I have [been] working to procure for you a few practical results a<s> to the force of attraction between planes one being electrified1

diagram

a is a board covered with tin foil - square & 24 inches by 36 - <&> is fixed - insulated - connected with an electrical machine and also with a ball of brass which is opposite to another ball the latter being uninsulated when the machine is moved it charges a until the intensity is such that the spark passes at the balls. This distance was alterable & I will call it s. b is a light disc made by stretching cartridge paper over a childs hoop & covering the paper with tin foil it warped a little but a tension wire across the upper edge of the hoop easily adjusted it into a flat plane. This disc was suspended from a balance uninsulated & adjustable as to distance from a. I will call this distance t. Making s a constant quantity & putting a certain weight into the balance I electrified a & altered the distance of the disc until the utmost charge a could receive was just enough to pull the disc b down - the following are the attractive forces in grains

diagram

Surely this is power enough for the registering apparatus which I proposed2 especially as we might easily have the attracting surfaces five times as large or even larger if needful. I have made the fixed surface electrical but either might be so. In practise it would probably be best to place them vertical & box them up.

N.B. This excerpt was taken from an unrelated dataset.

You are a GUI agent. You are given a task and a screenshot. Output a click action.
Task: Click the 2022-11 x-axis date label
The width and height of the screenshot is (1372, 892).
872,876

Ever dear Sir | Very Truly Yours | M. Faraday

The Astronomer Royal | &c &c &c


Disc 2 feet in diameter - attractive force expressed for given distances in eights of an inch by number of grains in weight.

diagram

Charge in the sustaining Jar - or in cloud or in paint

*Spark across 1/8 of inch between balls 3/4 inch in diameter in air

When the distance remains the same the attractive force is as the square of the electric charge in the sustaining Leyden Jar[.]

When the charge in the sustaining jar is constant & the distance varied the attractive force is as the squares of the distances inversely[.]

diagram

See Faraday, Diary, 9 March 1844, 4: 6972 for this work.